Institute scientists publish research that could lead to treatment of severe disorder caused by COVID-19

Published 6:56 pm Tuesday, March 1, 2022

A team of scientists led by Luke Hoeppner, PhD, assistant professor and leader of the Cancer Biology research section at The Hormel Institute, recently published an article titled “Suppressing STAT3 activity protects the endothelial barrier from VEGF-mediated vascular permeability” in the journal Disease Models & Mechanisms.

Luke Hoeppner, PhD,

Findings within the paper point to a possible treatment of a disorder caused by COVID-19.

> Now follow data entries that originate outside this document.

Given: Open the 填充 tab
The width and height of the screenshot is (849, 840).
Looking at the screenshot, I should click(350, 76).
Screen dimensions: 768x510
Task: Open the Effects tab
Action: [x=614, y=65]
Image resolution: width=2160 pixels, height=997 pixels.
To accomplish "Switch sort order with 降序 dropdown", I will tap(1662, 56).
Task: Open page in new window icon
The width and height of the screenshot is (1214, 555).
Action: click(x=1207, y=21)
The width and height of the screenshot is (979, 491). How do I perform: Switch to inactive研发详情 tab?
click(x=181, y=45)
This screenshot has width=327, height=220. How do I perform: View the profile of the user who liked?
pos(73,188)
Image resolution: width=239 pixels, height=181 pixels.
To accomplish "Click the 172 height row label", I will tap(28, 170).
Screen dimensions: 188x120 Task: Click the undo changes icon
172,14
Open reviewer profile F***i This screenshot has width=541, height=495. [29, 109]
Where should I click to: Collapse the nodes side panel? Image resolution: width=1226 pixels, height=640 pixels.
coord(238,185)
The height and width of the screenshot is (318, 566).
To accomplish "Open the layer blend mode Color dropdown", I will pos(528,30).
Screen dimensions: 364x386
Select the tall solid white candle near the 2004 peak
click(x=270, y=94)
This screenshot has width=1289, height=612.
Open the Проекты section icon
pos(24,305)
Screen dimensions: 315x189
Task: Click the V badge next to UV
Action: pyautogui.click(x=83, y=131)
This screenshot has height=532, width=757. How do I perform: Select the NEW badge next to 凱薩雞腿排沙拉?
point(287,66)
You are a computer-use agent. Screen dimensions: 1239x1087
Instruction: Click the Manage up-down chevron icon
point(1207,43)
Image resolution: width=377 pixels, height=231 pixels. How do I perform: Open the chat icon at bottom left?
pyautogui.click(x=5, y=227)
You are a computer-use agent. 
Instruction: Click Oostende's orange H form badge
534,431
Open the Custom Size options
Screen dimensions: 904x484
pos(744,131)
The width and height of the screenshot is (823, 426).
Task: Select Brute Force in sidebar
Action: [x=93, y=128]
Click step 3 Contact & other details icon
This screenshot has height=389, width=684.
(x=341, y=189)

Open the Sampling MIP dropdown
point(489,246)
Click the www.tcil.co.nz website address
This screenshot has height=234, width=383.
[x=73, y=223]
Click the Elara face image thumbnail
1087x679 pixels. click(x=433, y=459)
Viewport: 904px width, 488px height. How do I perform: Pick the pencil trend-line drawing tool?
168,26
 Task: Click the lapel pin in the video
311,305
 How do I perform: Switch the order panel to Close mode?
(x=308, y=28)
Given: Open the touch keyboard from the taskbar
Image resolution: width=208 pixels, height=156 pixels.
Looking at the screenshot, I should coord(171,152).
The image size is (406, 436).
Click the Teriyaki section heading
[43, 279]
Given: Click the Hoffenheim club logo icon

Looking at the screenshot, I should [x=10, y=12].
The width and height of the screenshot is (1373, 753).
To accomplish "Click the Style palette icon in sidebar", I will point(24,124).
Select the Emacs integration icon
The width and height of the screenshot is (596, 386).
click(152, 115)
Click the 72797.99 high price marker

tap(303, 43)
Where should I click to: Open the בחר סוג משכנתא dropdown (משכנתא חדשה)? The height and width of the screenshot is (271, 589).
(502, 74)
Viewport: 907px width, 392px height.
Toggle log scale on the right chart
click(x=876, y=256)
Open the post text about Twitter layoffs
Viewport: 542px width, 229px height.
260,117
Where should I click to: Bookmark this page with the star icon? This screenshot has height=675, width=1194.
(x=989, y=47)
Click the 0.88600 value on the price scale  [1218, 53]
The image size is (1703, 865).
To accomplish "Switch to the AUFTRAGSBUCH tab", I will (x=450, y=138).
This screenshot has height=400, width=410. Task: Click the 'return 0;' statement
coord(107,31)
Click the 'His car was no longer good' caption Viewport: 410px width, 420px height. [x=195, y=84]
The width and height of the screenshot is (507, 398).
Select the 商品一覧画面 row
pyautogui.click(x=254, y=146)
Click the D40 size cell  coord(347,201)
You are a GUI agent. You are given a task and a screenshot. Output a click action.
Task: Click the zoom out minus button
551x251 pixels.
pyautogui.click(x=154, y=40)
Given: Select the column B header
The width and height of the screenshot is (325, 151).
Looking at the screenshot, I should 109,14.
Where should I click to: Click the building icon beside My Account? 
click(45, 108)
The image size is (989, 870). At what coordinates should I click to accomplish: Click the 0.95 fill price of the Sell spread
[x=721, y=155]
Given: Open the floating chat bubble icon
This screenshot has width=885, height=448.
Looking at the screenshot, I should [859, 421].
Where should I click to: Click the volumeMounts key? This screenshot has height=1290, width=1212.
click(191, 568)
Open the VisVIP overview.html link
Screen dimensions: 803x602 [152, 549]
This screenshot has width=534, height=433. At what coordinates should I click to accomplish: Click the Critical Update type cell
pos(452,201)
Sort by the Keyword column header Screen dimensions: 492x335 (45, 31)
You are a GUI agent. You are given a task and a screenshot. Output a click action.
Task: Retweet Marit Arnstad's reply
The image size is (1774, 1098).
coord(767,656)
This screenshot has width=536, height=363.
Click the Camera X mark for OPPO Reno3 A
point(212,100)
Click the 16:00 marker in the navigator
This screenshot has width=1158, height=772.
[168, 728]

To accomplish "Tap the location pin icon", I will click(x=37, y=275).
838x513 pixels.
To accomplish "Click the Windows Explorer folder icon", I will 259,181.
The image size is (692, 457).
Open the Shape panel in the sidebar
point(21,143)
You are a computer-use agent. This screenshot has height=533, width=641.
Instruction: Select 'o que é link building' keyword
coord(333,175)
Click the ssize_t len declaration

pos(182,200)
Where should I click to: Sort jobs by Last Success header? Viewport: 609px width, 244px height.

“Given that severe COVID-19 patients frequently suffer from acute lung injury, our current and future research is focused on studying how inhibition of STAT3 can potentially be used to reduce the severity of acute lung injury, which can be a life-threatening ailment,” Hoeppner said.

Hoeppner said furthering this research is crucial as we continue to navigate the COVID-19 pandemic.

Blood vessels are responsible for distributing oxygenated blood to all tissues, returning deoxygenated blood to the lungs, and helping maintain balanced function among different types of cells throughout the body. During tissue injury or disease, blood vessels become leaky due to greater vascular permeability, which leads to fluid accumulation and tissue damage. This effect of increased vascular permeability can worsen the damage caused by heart attack, stroke, cancer, eye disorders, and acute lung injury.

Acute lung injury is among the most severe disorders caused by COVID-19. A symptom of acute lung injury is fluid accumulation in the lungs resulting from vascular permeability. Right now, there is no definitive treatment.

This work was led by Dr. Li Wang, a postdoctoral fellow in Hoeppner’s research group, who served as first author on the article. She was featured in Disease Models & Mechanisms for a First Person Interview highlighting her achievements.

Dr. Li Wang

“These findings are exciting because they suggest that targeting STAT3 may be an effective strategy to reduce vascular permeability, fluid accumulation, and tissue damage associated with acute lung injury, cancer, heart disease, stroke, and retinal conditions,” Wang said.

The researchers found that inhibiting STAT3 activity does not affect blood vessel formation or other functions of normal, healthy cells. They tested whether reducing STAT3 activity with drugs can decrease vascular permeability as a potential therapeutic strategy for diseases associated with abnormal increased leakage from blood vessels. The study showed that a new STAT3 inhibitor called pyrimethamine, which has been FDA approved to treat parasite diseases, substantially reduces vascular permeability.

“We sought to discover molecular signaling that can be targeted to reduce the tissue damaging effects of vascular permeability. In our recent study, we demonstrated that a protein called STAT3 is required for vascular permeability,” Hoeppner said.